Quand tu es seul, debout au milieu de la haute plaine d'Asie,
sous la coupole insondable où parfois un pilote
ou un ange sème dans l'azur une coulée d'amidon;
quand tu tressailles sentant ta petitesse,
apprends-le: l'espace auquel semble-t-il il ne faut
rien, a grandement besoin en réalité
d'un regard extérieur, de distance, de vide.
Tu es seid à pouvoir lui rendre ce service.
Joseph Brodsky
In the course of this century, a number of authors have asserted that geographic knowledge is useful for the development of programs to parcel out land. Hoping to foster this link between insight and action, applied geography saw the light of day. In order to be genuinely effective, the practice of this kind of planning, so it was thought, needed to rely on the expertise of the geographer who studied forms of human settlement. More fundamentally, the utilitarian claim of applied geography rested on the conviction according to which the spatial organization of human societies brought into play the question of justice and commonweal.

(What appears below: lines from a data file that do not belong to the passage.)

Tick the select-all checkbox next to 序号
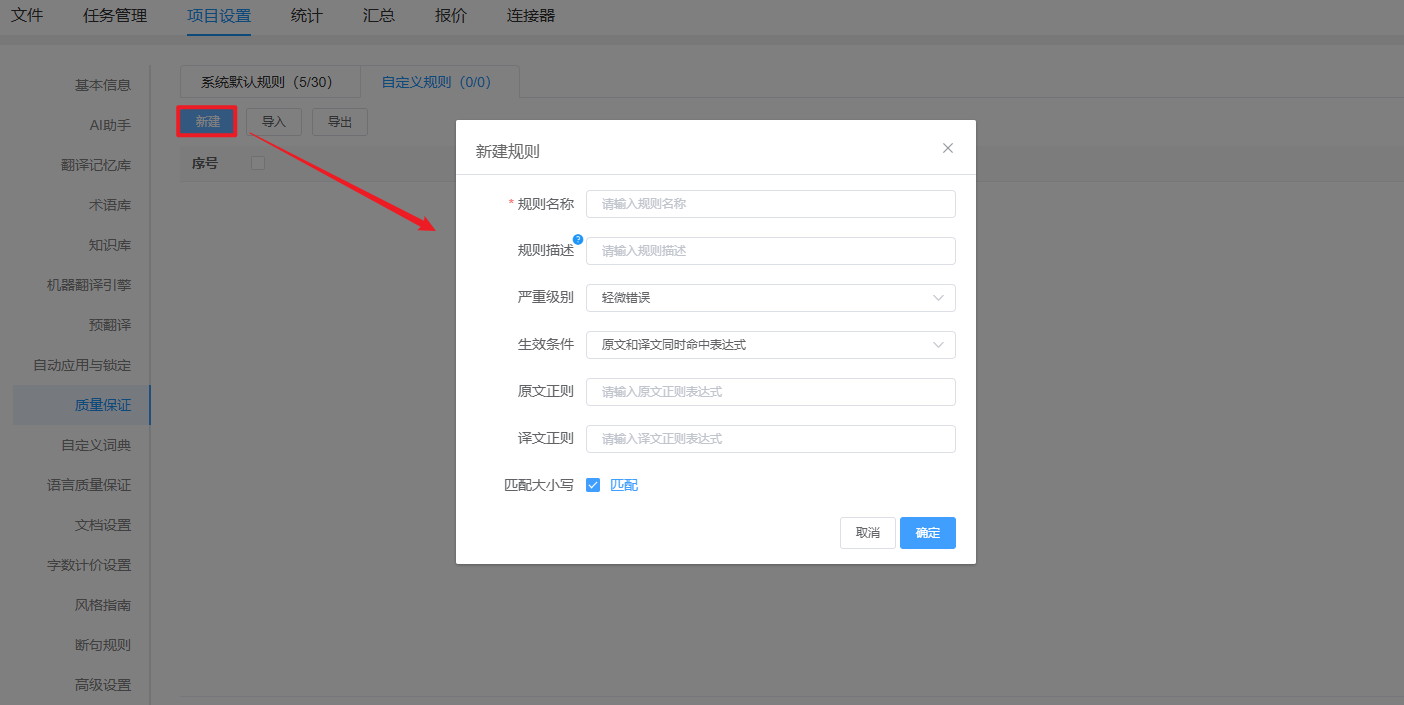1404x705 pixels. coord(258,163)
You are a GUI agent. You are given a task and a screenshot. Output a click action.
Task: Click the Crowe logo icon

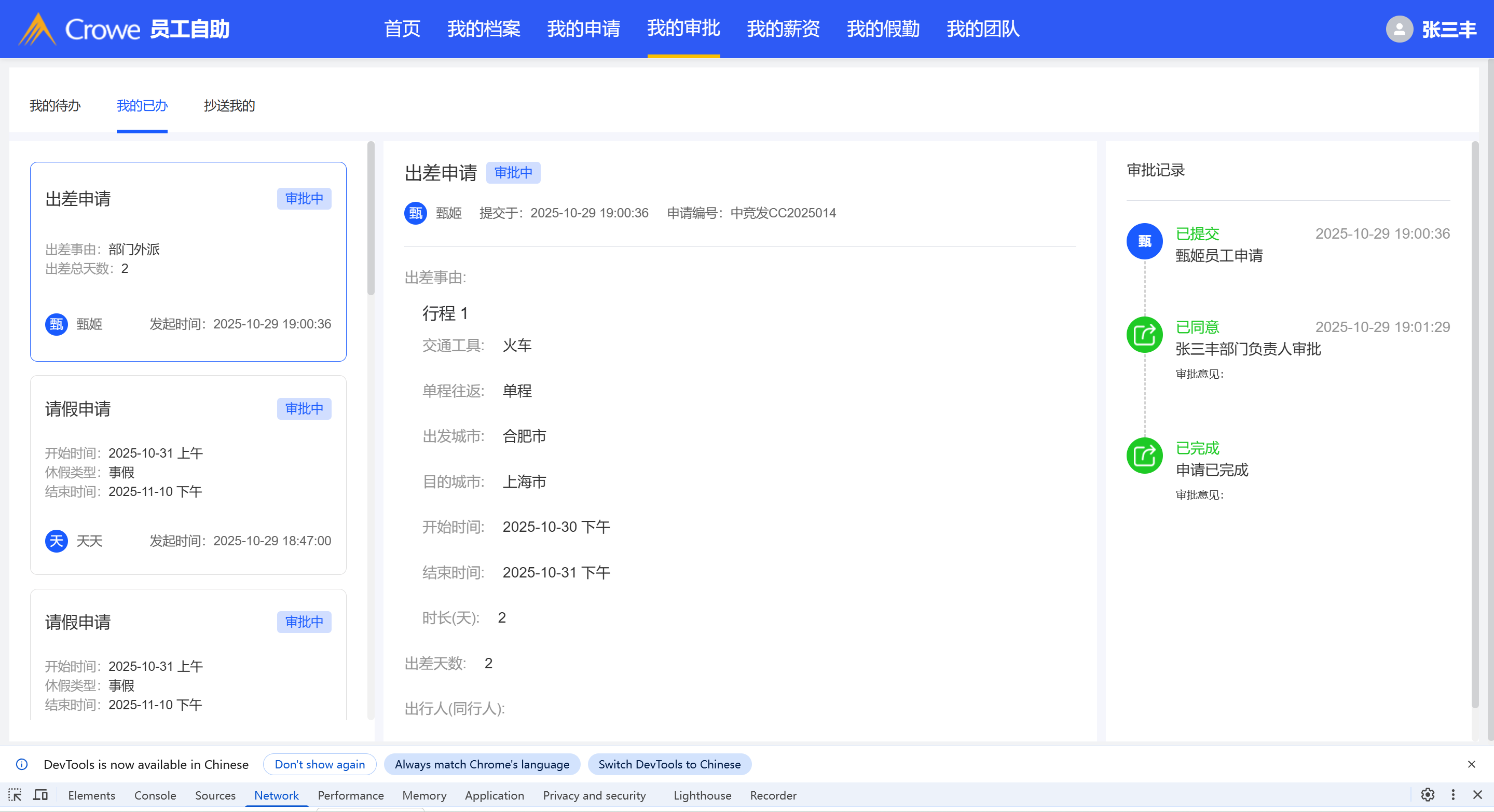pyautogui.click(x=37, y=29)
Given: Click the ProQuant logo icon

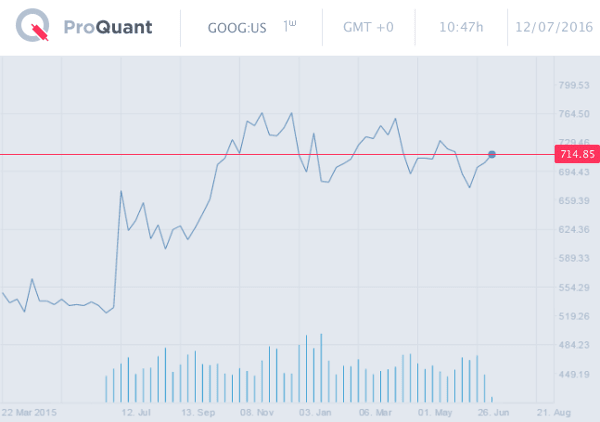Looking at the screenshot, I should [x=35, y=28].
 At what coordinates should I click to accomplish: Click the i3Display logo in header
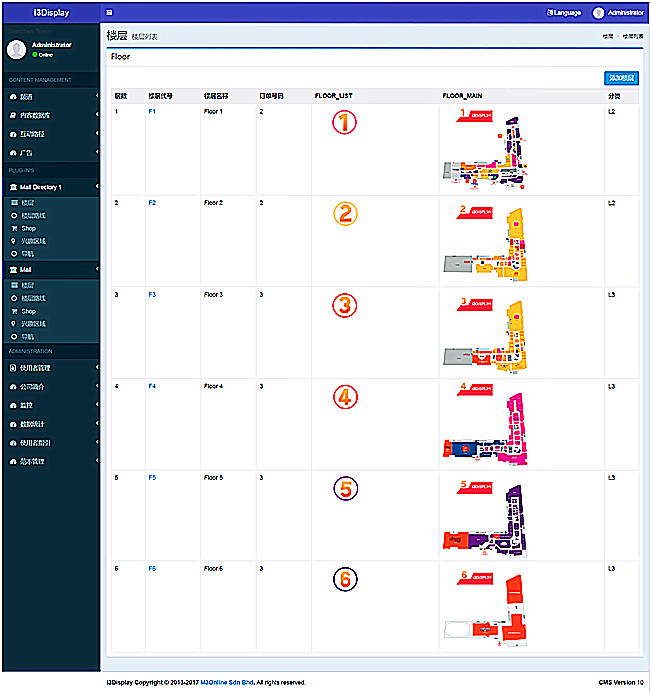coord(51,12)
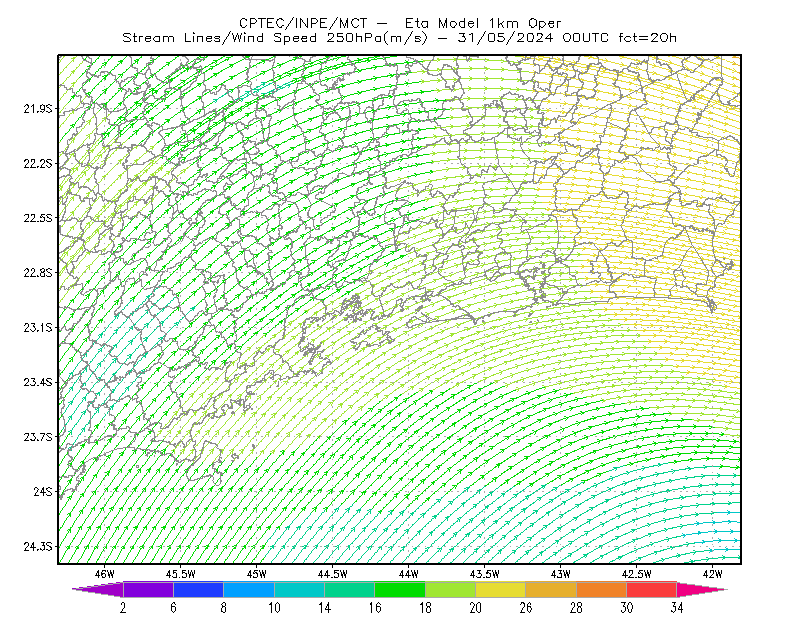Select the red 30–34 legend swatch
This screenshot has height=618, width=800.
pos(652,589)
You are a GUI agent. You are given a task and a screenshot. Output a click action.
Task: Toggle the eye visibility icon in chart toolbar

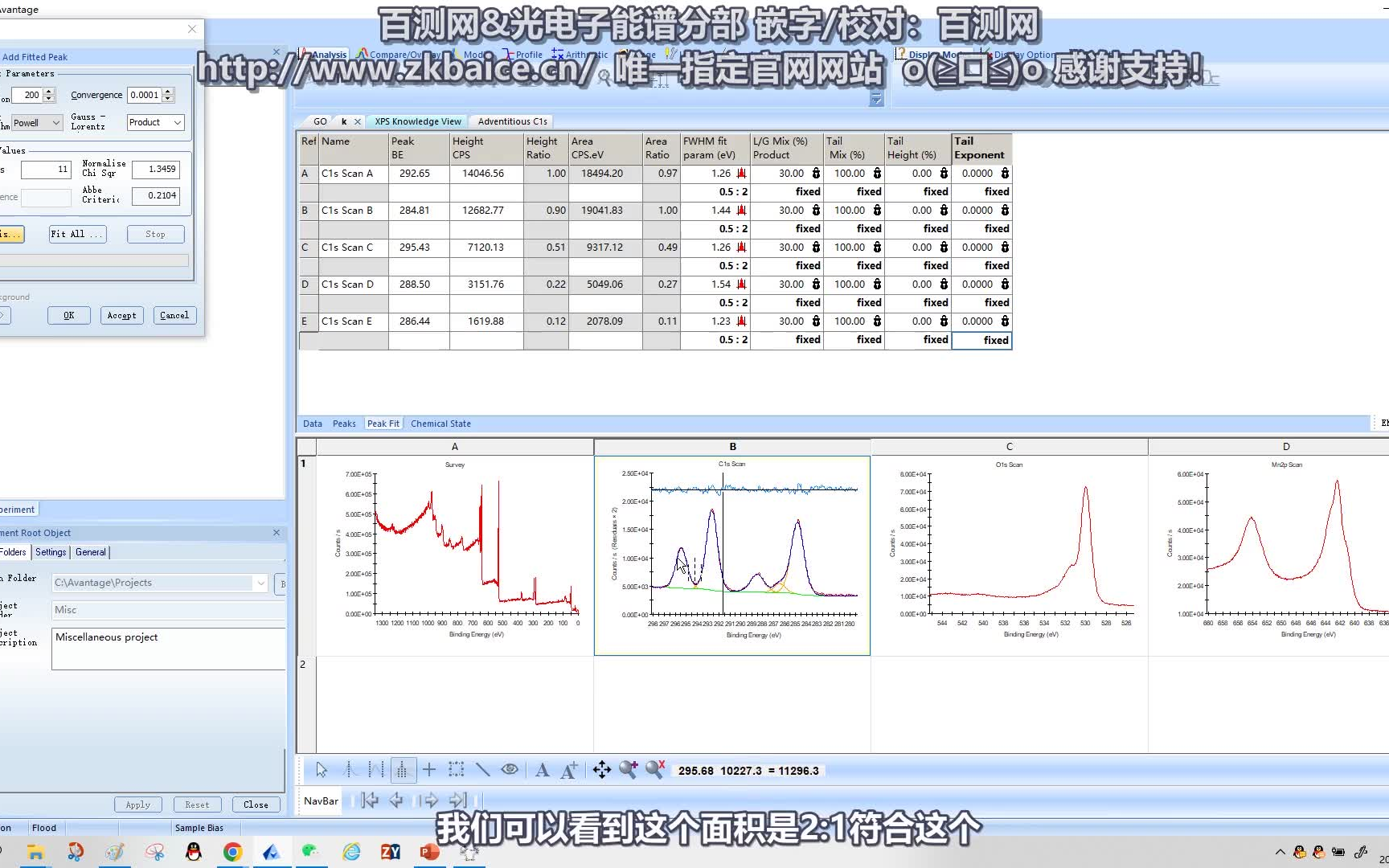pos(509,769)
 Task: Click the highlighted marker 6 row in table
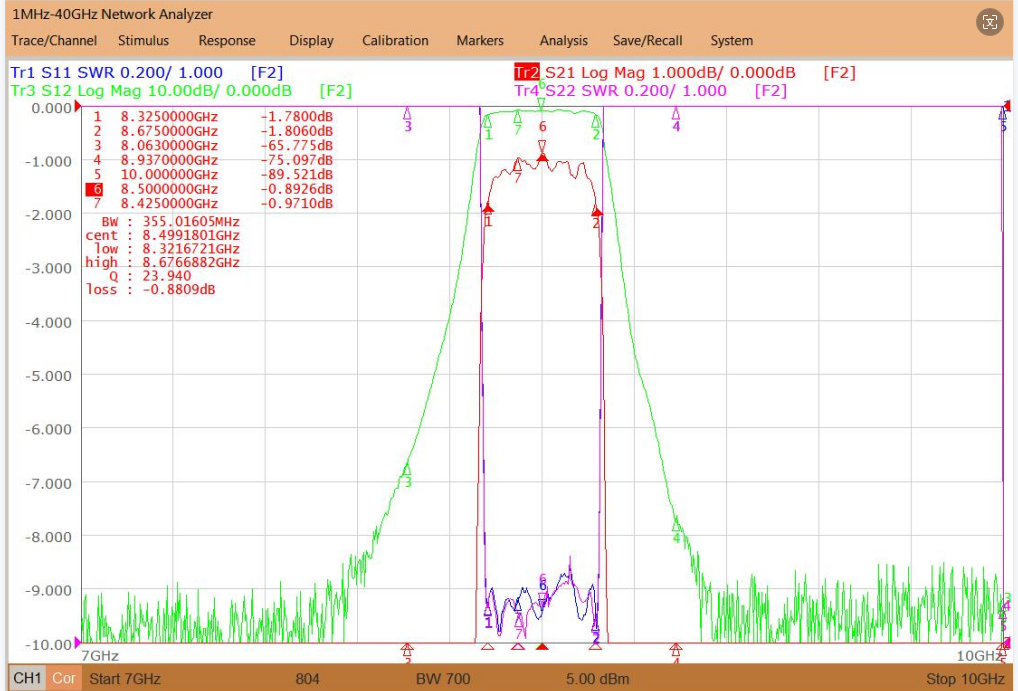tap(209, 189)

As Jean Gottmann wrote, our epoch is particularly sensitive to the fact that everyone, whoever or from wherever they may be, consider themselves “to be entitled to live just as well as all others.” In this way a “popular will” was affirmed “that the necessary measures be taken to envisage, prepare, and provide for an improvement of life's comforts …, for a better life.” Inspired by the “modern idea of planning,” applied geography set itself the goal of “establishing justice […] by a more even distribution of people, of their means of subsistence, [and] of their living standard.”